A low-calorie diet not only checks weight but also boosts immunity, according to a recent study.
The study led by Simin Nikbin Meydani, director of the Jean Mayer USDA Human Nutrition Research Center on Aging (HNRCA) at Tufts University in Boston, demonstrates the interaction between calorie restriction and immune markers among humans.
As people age, their immune response generally declines. Calorie restriction has been shown to boost these immune responses in animal models.
The study is part of the "Comprehensive Assessment of Long-Term Effects of Reducing Intake of Energy" trial conducted at the HNRCA.
In the study, 46 overweight (but not obese) men and women aged 20 to 40 years were required to consume either a 30 per cent or 10 per cent calorie-restricted diet for six months.
Prior to being randomly assigned to one of the two groups, each volunteers participated in an initial six-week period during which measures of all baseline study outcomes were obtained. All food was provided to participants.
For the study, the researchers looked at specific biologic markers -- a skin test, called DTH (delayed-type hypersensitivity), a measure of immune response at the whole body level.
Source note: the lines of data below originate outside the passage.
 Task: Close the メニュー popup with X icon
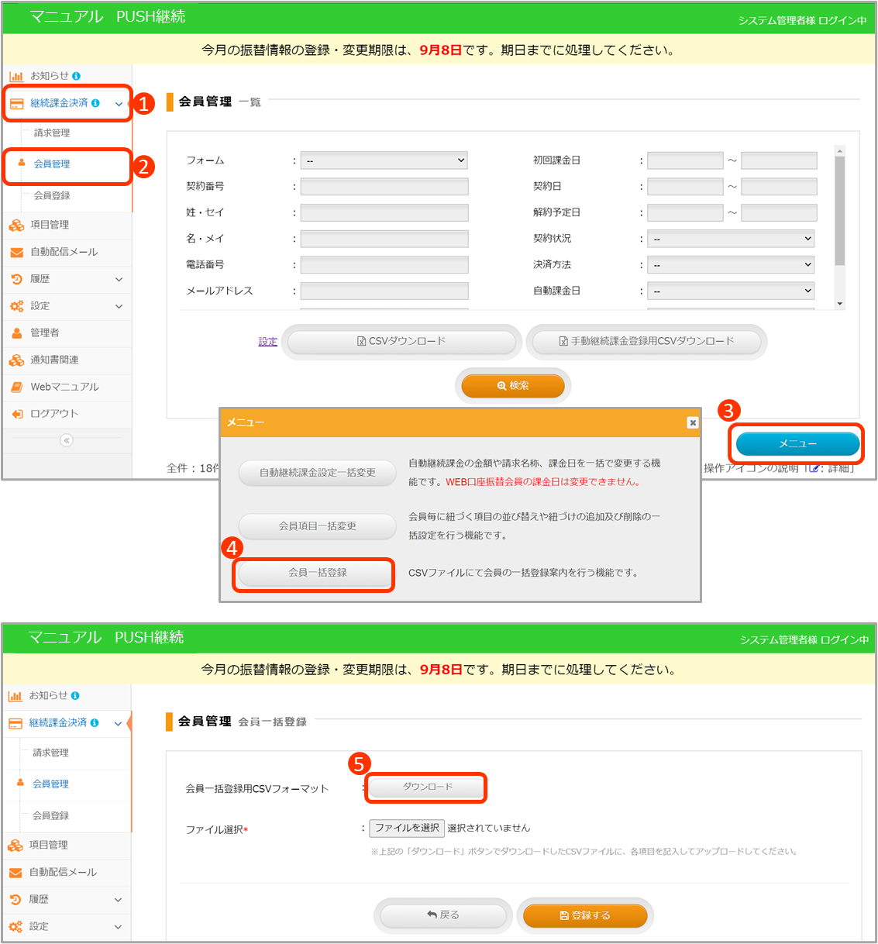point(692,422)
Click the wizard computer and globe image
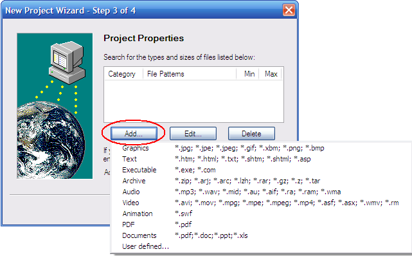The image size is (412, 256). tap(55, 106)
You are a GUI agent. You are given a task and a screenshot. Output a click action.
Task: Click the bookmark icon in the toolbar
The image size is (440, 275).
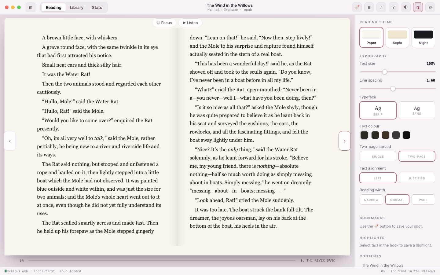pos(357,7)
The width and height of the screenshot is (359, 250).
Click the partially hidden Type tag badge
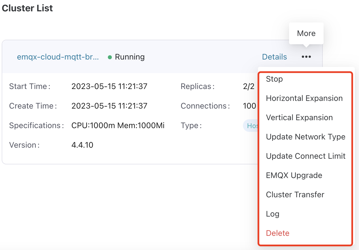(x=251, y=126)
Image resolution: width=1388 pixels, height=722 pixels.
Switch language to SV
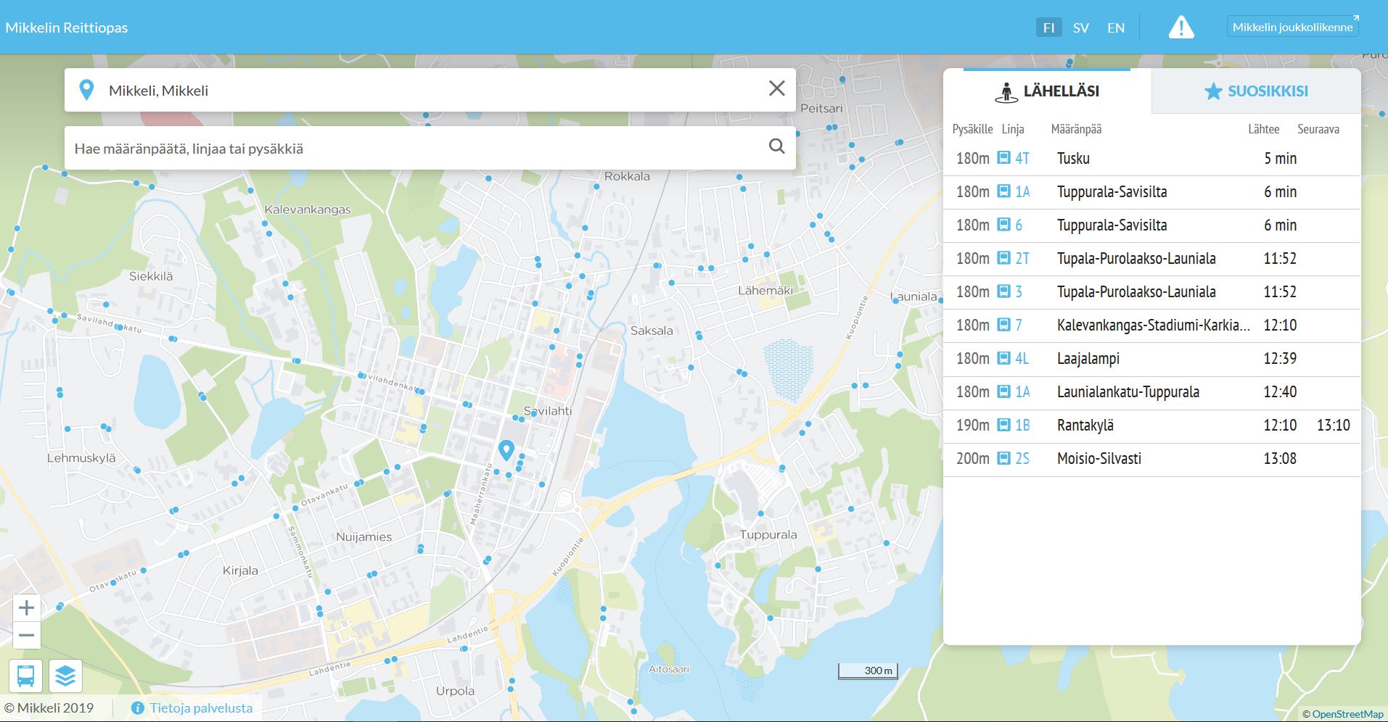click(1080, 28)
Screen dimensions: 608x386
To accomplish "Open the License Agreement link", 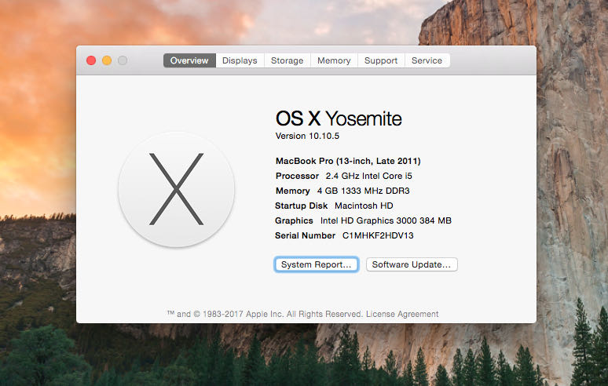I will tap(402, 314).
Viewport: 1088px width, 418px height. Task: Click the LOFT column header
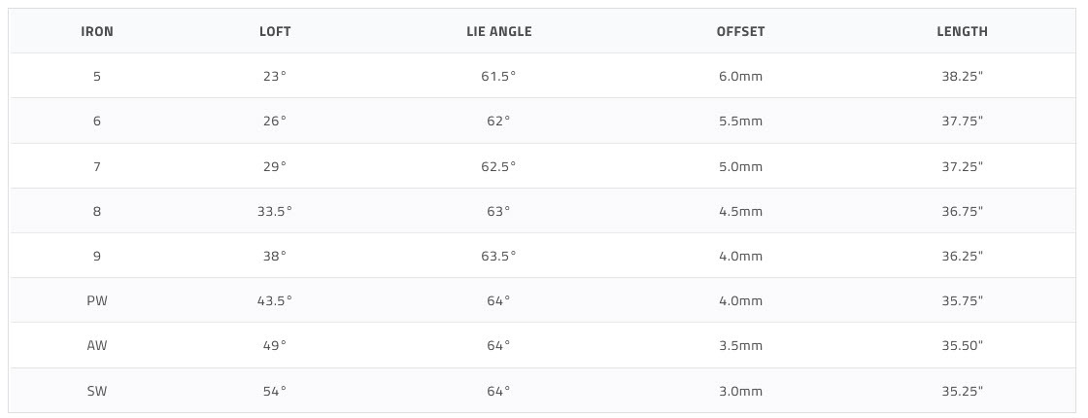pyautogui.click(x=275, y=31)
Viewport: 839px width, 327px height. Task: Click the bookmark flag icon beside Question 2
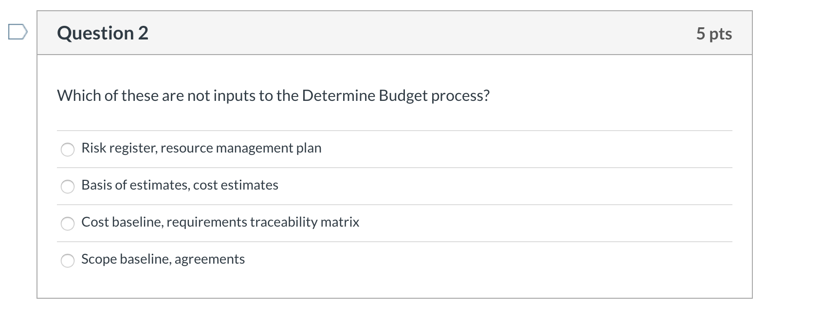(18, 32)
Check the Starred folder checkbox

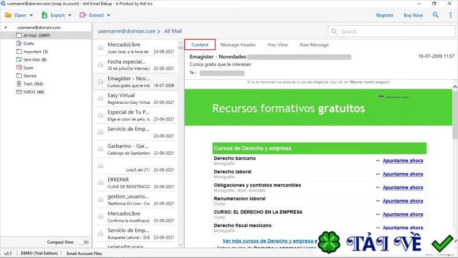[19, 76]
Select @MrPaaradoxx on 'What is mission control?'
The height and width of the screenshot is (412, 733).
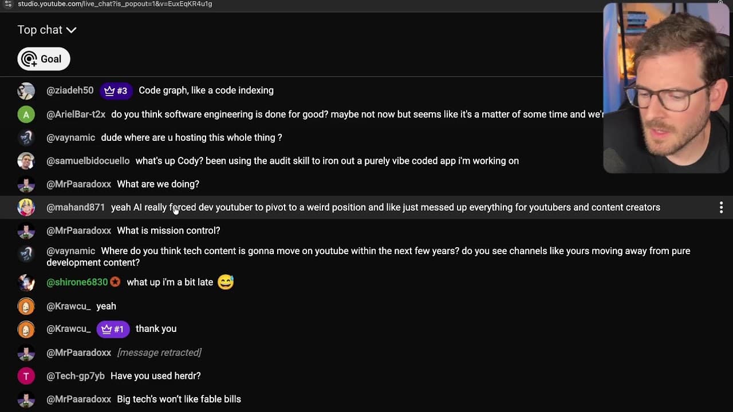tap(78, 231)
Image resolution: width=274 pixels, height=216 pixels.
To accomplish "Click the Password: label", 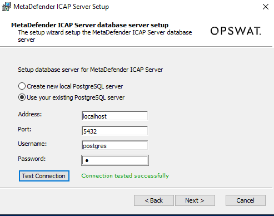I will click(32, 159).
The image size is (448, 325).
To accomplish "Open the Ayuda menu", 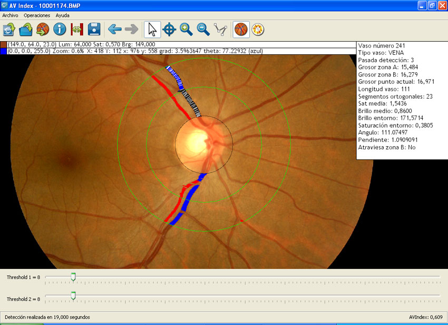I will pos(62,15).
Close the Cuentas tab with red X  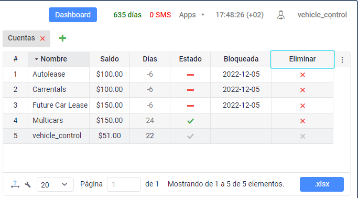(42, 38)
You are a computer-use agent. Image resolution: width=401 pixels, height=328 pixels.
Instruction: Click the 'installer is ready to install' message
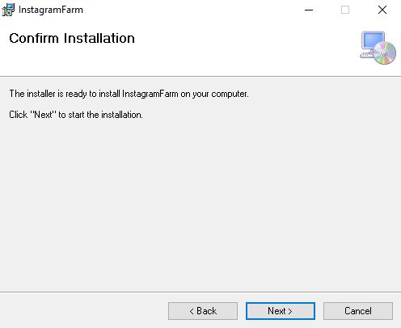tap(129, 94)
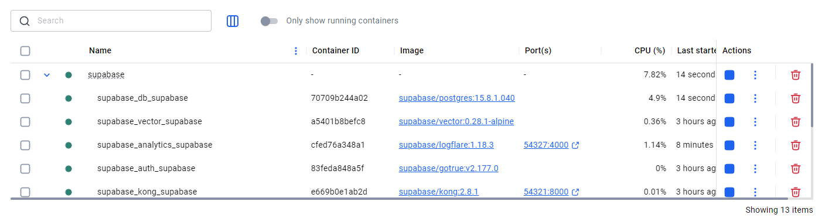Stop the supabase_db_supabase container
This screenshot has height=218, width=832.
pos(729,98)
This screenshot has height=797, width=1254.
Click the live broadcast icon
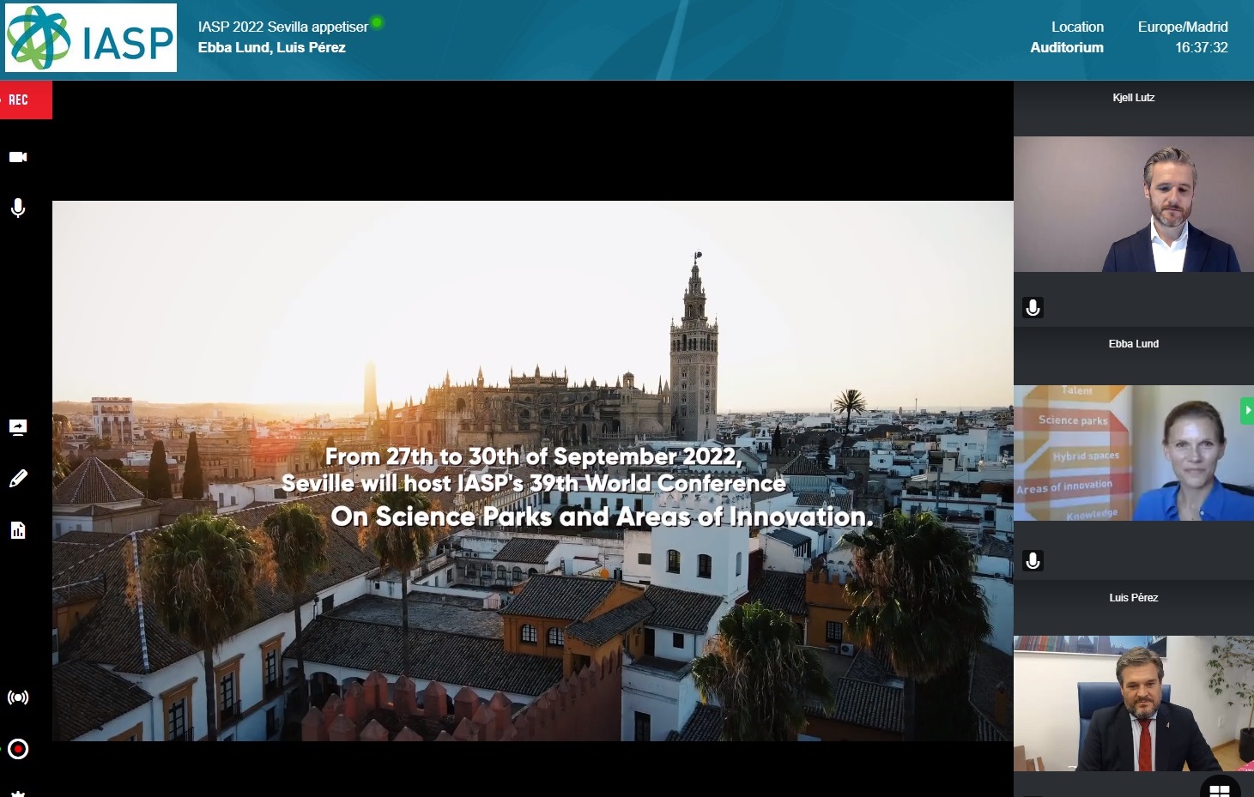click(18, 697)
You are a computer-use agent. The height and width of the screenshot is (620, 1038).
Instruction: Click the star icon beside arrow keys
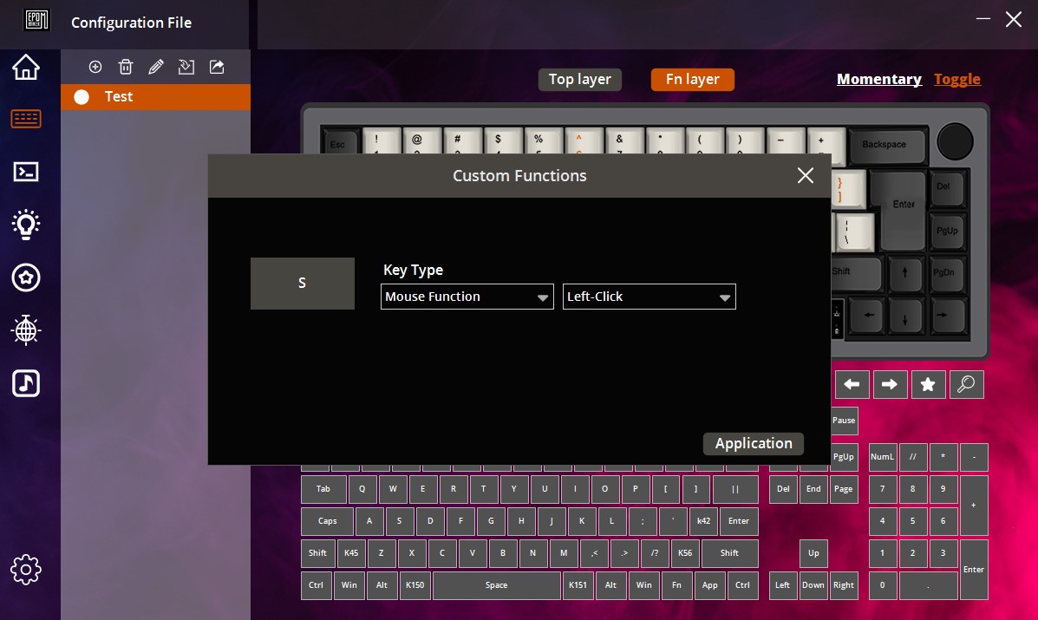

The researchers also examined effects of calorie restriction on function of T-cells -- a major type of white blood (immune) cell -- and other factors on the volunteer's immune system, says a Tufts University release.
These results show for the first time that short-term calorie restriction for six months in humans improves the function of T-cells.
The study was published in the Journal of Gerontology, Biological Sciences.